Current Usability Metrics for Mobile Computing Evaluation

Azham Hussain and Maria Kutar, Informatics Research Institute, University of Salford

Abstract

Usability metrics are important elements for measuring whether an application is usable or unusable. Literature on how to measure usability is limited in the area of mobile computing. In this paper, we review, categorise, and discuss usability metrics obtained from 26 studies published in core human-computer interaction (HCI) journals. The analysis produces usability metrics for evaluating mobile computing (as distinguished from usability metric used in desktop computing). We also explain the methods used by researchers to create usability metrics and describe several issues and challenges in developing usability metrics in mobile computing.

1. Introduction

Usability metrics are essential elements in software measurement; they ensure that the application is accurate, increase speed, and ensure the safety of the user from strain injury (Ahmed, Mohammad, Rex, & Harkirat, 2006). Mobile device applications such as news alert, weather forecasting, and entertainment have become increasingly popular and well accepted. The fast growth and high demand for mobile applications has encouraged researchers to undertake studies on potential developments in this field.

Many advantages can be obtained when conducting usability testing, such as driving down production costs, improving sales, enhancing brand loyalty, and providing access for all in the public sector (Abrahams, 2008). However, conducting usability testing will be rather difficult without usability metric, which provides guidelines for the usability evaluation process. Hence, it will be beneficial to have usability metric either for desktop computing or mobile computing before conducting usability testing.

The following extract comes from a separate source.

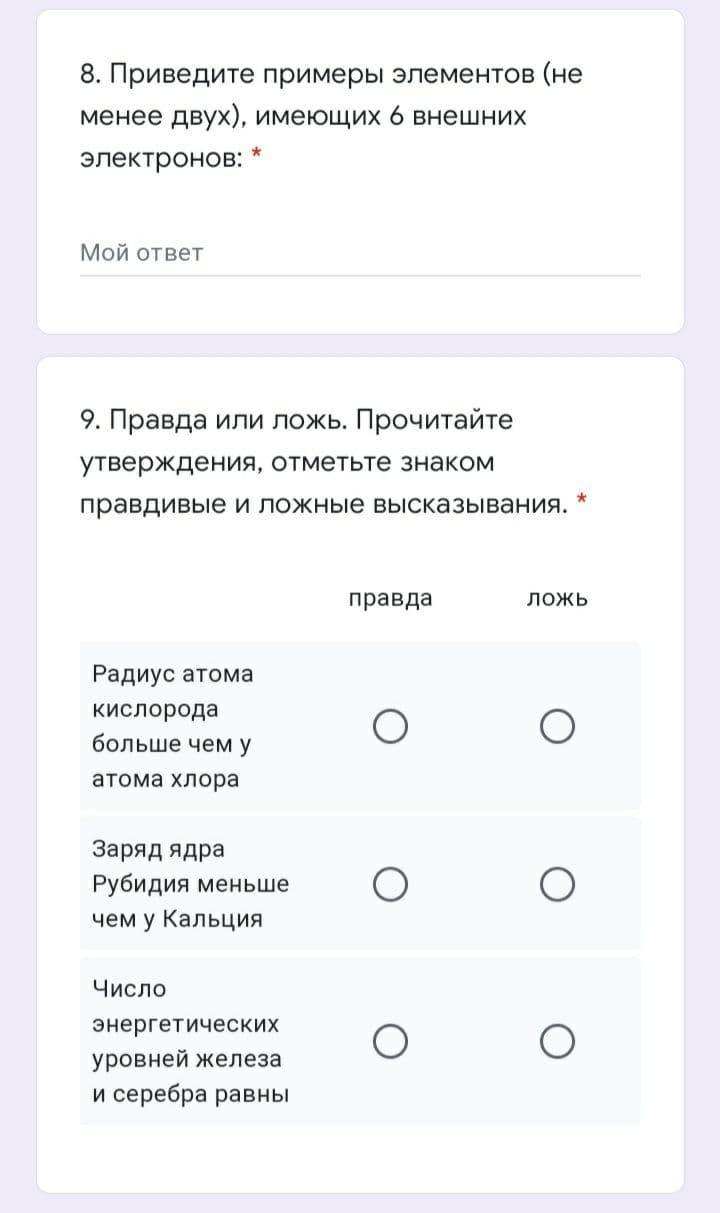This screenshot has width=720, height=1213.
Task: Mark oxygen radius statement as ложь
Action: coord(557,727)
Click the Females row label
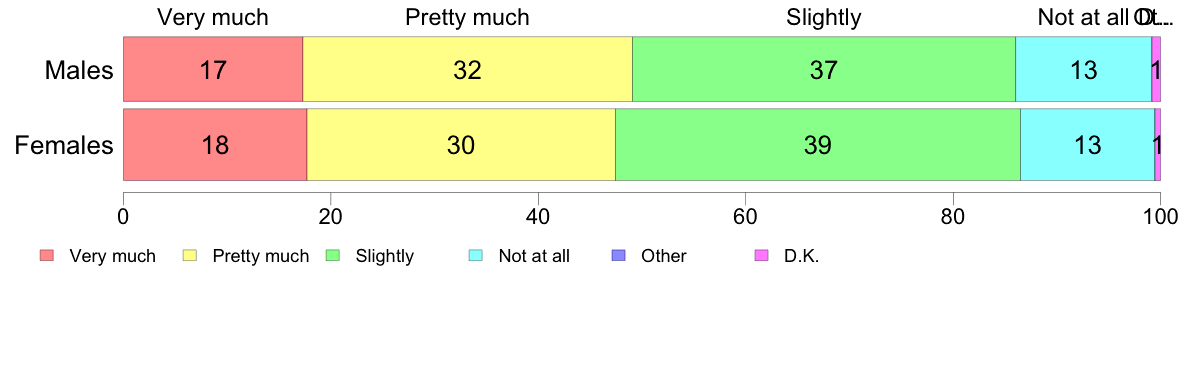 64,145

Mobile computing can be described as software systems operating on mobile devices (Zhang & Adipat, 2005). This classification is divided into two types: horizontal applications and vertical applications (Thomas & Mark, 2003). Horizontal applications are general and adaptable to a wide range of users and applications, such as music, e-mail, web browsers, and file transfer. On the other hand, vertical applications are aimed at a specific type of user or application, such as financial, marketing and advertising, education, and emergency applications. This wide range of mobile applications creates many research opportunities for researchers.

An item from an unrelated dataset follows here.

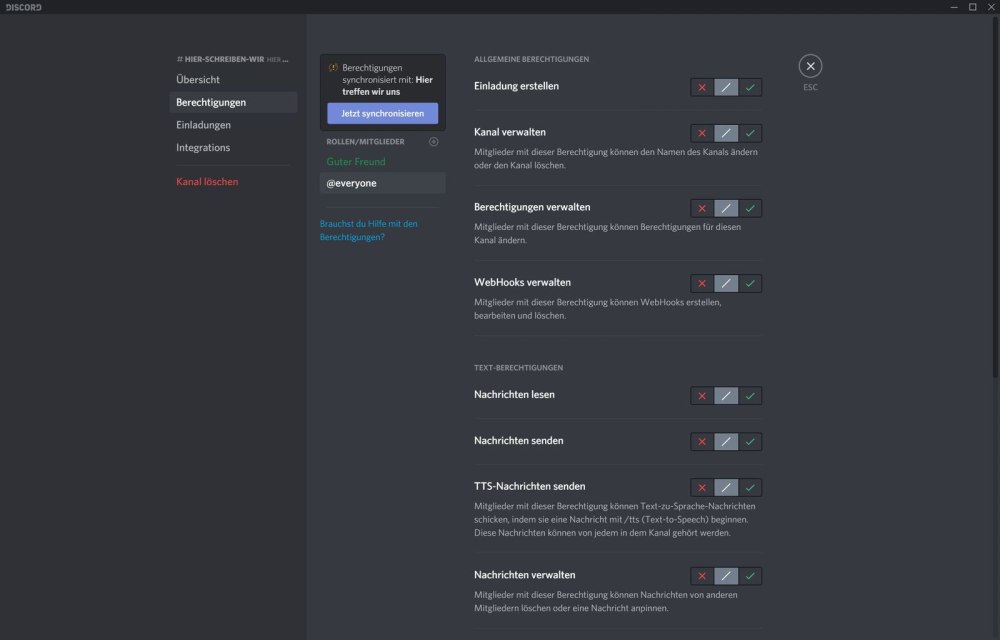Select the Guter Freund role
1000x640 pixels.
pos(356,162)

Clear guidance on how to measure usability is limited (Hornbæk & Law, 2007), and much more so in the area of mobile computing itself. The novelty of mobile computing and the unique features of mobile devices are the main challenges in usability measurement activity. Recent advances in technology like global positioning system (GPS) receivers embedded into mobile phones create new challenges in the human-computer interaction (HCI) area. Many traditional usability metrics have been created intentionally for desktop applications; however, these metrics may not be directly applicable to mobile applications (Zhang & Adipat, 2005).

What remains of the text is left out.